What to work on: In the records below, find the line holding "Given: Select the highlighted" and the line holding "Click the new document toolbar icon". Set down both, with every line between them, exactly.

Data excerpts:
━━━━━━━━
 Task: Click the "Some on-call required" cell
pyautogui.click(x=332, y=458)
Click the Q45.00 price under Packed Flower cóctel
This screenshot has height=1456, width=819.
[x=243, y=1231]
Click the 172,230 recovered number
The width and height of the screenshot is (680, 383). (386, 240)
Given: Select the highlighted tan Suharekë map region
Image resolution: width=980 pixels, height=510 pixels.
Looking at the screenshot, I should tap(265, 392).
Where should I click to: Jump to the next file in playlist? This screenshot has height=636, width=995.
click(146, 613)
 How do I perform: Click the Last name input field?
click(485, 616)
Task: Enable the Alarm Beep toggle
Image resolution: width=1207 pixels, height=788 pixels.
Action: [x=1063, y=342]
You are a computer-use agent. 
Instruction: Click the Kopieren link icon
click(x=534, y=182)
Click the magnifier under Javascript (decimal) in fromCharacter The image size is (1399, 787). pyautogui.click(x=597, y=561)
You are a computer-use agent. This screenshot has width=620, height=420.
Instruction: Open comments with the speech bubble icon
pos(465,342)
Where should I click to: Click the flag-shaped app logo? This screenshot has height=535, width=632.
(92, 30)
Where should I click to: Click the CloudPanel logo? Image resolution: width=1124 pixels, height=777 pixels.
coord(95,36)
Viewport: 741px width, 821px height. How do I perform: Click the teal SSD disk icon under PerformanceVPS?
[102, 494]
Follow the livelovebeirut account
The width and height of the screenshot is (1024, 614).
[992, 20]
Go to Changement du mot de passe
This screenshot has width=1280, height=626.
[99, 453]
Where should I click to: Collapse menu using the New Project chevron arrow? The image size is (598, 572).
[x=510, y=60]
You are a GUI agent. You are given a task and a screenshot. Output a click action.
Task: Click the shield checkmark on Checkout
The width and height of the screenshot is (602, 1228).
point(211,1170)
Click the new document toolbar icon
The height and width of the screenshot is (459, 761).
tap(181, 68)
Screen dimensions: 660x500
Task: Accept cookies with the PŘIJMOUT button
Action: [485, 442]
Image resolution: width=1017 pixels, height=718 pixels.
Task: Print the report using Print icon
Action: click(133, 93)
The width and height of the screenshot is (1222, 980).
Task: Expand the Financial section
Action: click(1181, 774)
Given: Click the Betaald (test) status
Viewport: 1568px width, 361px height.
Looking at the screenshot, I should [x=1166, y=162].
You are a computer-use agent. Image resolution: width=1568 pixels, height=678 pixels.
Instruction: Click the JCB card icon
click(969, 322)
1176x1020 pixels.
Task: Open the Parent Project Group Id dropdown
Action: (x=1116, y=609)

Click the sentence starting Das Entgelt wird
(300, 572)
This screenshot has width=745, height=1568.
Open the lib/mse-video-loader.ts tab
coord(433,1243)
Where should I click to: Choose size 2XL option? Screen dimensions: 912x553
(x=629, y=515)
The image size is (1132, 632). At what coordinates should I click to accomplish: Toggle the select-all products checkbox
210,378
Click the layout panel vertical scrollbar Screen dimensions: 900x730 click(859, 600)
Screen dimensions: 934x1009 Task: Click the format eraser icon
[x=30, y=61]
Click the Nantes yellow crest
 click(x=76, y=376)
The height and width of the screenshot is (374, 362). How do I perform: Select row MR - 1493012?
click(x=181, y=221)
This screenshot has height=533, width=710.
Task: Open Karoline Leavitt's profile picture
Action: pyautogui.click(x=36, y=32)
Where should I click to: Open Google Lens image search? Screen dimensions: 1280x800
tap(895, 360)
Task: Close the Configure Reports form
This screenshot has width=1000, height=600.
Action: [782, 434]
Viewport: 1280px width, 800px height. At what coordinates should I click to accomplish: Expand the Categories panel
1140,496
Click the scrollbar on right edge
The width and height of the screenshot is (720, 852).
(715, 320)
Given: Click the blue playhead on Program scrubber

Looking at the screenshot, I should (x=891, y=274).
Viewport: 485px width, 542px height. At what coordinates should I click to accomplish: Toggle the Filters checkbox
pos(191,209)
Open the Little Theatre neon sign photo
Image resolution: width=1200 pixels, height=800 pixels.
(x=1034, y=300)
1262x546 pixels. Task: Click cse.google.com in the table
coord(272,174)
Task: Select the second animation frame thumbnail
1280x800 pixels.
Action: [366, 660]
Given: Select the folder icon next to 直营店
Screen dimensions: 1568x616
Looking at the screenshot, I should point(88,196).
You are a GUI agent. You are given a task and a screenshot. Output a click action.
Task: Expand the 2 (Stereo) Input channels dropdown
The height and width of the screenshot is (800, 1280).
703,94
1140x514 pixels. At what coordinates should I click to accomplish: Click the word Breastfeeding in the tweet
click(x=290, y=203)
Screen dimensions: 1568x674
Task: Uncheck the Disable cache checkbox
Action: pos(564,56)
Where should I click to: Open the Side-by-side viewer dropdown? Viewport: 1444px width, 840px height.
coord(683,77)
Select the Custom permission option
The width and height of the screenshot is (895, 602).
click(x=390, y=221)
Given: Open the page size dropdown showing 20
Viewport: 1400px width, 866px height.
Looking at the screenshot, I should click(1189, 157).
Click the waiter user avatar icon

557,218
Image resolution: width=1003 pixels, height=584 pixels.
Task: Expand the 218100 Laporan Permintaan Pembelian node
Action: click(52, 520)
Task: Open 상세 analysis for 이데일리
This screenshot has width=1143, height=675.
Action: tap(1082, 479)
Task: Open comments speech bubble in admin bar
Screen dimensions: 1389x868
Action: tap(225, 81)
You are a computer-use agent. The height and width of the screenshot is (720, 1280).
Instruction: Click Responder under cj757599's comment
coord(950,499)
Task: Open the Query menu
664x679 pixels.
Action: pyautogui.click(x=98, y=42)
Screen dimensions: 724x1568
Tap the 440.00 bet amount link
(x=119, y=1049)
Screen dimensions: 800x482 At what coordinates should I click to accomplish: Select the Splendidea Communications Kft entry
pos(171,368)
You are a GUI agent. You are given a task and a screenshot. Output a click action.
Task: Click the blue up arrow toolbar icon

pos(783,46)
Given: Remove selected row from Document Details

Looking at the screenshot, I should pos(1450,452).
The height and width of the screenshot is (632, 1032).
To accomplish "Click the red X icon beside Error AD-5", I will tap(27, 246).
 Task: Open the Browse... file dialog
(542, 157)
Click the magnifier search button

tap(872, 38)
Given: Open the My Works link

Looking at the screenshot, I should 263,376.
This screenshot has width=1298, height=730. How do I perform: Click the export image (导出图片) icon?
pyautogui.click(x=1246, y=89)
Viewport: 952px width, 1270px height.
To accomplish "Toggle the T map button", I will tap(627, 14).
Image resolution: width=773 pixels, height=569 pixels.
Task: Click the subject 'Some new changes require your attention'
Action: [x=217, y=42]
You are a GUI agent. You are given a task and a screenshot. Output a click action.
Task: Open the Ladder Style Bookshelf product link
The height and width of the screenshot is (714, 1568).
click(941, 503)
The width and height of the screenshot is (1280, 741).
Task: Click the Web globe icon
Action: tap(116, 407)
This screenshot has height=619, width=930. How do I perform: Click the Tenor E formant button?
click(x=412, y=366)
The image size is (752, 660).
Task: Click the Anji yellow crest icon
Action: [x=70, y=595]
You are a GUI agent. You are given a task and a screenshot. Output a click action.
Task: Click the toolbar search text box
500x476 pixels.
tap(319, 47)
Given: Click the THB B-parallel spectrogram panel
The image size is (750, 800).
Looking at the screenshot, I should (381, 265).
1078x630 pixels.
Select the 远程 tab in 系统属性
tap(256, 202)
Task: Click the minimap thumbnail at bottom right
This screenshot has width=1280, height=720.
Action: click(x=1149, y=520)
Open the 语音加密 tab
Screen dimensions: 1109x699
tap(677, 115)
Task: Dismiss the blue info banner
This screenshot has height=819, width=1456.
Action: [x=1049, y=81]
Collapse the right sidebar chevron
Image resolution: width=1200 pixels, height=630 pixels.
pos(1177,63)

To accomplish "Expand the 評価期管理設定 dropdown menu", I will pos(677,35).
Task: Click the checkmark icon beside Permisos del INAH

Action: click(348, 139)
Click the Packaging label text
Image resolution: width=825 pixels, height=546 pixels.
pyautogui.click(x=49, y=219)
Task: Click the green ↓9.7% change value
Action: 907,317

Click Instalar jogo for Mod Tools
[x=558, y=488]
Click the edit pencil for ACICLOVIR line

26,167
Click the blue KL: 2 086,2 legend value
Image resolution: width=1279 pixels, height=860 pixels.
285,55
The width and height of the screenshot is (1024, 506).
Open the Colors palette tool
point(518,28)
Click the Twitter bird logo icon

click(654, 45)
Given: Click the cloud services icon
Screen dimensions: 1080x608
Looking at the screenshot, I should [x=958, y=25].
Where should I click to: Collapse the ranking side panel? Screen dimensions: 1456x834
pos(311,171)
━━━━━━━━
Worked solution:
Given: Select the highlighted tan Suharekë map region
Image resolution: width=980 pixels, height=510 pixels.
Looking at the screenshot, I should tap(265, 392).
Where should I click to: Jump to the next file in playlist? This screenshot has height=636, width=995.
click(146, 613)
 How do I perform: Click the Last name input field?
click(485, 616)
Task: Enable the Alarm Beep toggle
Image resolution: width=1207 pixels, height=788 pixels.
Action: [x=1063, y=342]
You are a computer-use agent. 
Instruction: Click the Kopieren link icon
click(x=534, y=182)
Click the magnifier under Javascript (decimal) in fromCharacter The image size is (1399, 787). pyautogui.click(x=597, y=561)
You are a computer-use agent. This screenshot has width=620, height=420.
Instruction: Open comments with the speech bubble icon
pos(465,342)
Where should I click to: Click the flag-shaped app logo? This screenshot has height=535, width=632.
(92, 30)
Where should I click to: Click the CloudPanel logo? Image resolution: width=1124 pixels, height=777 pixels.
coord(95,36)
Viewport: 741px width, 821px height. How do I perform: Click the teal SSD disk icon under PerformanceVPS?
[102, 494]
Follow the livelovebeirut account
The width and height of the screenshot is (1024, 614).
[992, 20]
Go to Changement du mot de passe
This screenshot has width=1280, height=626.
[99, 453]
Where should I click to: Collapse menu using the New Project chevron arrow? The image size is (598, 572).
[x=510, y=60]
You are a GUI agent. You are given a task and a screenshot. Output a click action.
Task: Click the shield checkmark on Checkout
The width and height of the screenshot is (602, 1228).
point(211,1170)
Click the new document toolbar icon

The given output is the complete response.